● **What to work on**
Can you write out the material below word for word, beginning with its first line and stopping after the line that contains "center [143, 64]."?

● **Data for this exercise**
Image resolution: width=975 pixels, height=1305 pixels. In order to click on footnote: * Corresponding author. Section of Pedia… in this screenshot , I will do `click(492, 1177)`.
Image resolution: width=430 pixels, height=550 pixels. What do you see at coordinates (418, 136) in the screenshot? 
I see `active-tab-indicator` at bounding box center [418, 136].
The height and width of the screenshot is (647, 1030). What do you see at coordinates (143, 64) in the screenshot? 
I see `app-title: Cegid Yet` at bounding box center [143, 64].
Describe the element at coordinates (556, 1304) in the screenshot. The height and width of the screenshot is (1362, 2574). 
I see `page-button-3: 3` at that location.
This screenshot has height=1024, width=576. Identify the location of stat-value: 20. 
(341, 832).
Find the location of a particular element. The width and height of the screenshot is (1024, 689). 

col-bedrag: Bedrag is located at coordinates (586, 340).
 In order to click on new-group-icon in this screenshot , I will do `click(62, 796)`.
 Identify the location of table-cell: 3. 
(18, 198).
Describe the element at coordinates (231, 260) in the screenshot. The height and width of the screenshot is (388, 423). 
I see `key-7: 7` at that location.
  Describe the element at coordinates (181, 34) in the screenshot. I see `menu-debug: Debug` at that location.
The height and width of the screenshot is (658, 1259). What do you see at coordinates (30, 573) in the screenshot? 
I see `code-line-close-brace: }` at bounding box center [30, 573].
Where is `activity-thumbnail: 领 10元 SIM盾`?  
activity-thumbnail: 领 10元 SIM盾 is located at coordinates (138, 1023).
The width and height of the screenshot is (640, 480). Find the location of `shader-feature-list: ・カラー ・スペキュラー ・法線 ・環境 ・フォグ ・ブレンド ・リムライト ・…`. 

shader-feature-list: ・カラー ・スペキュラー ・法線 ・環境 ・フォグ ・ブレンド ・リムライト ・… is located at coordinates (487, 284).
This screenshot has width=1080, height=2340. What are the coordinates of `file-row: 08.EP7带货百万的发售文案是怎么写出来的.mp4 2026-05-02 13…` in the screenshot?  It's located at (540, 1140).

● **Reply to the exercise**
Image resolution: width=975 pixels, height=1305 pixels. In order to click on footnote: * Corresponding author. Section of Pedia… in this screenshot , I will do `click(492, 1177)`.
Image resolution: width=430 pixels, height=550 pixels. What do you see at coordinates (418, 136) in the screenshot? 
I see `active-tab-indicator` at bounding box center [418, 136].
The height and width of the screenshot is (647, 1030). What do you see at coordinates (143, 64) in the screenshot? 
I see `app-title: Cegid Yet` at bounding box center [143, 64].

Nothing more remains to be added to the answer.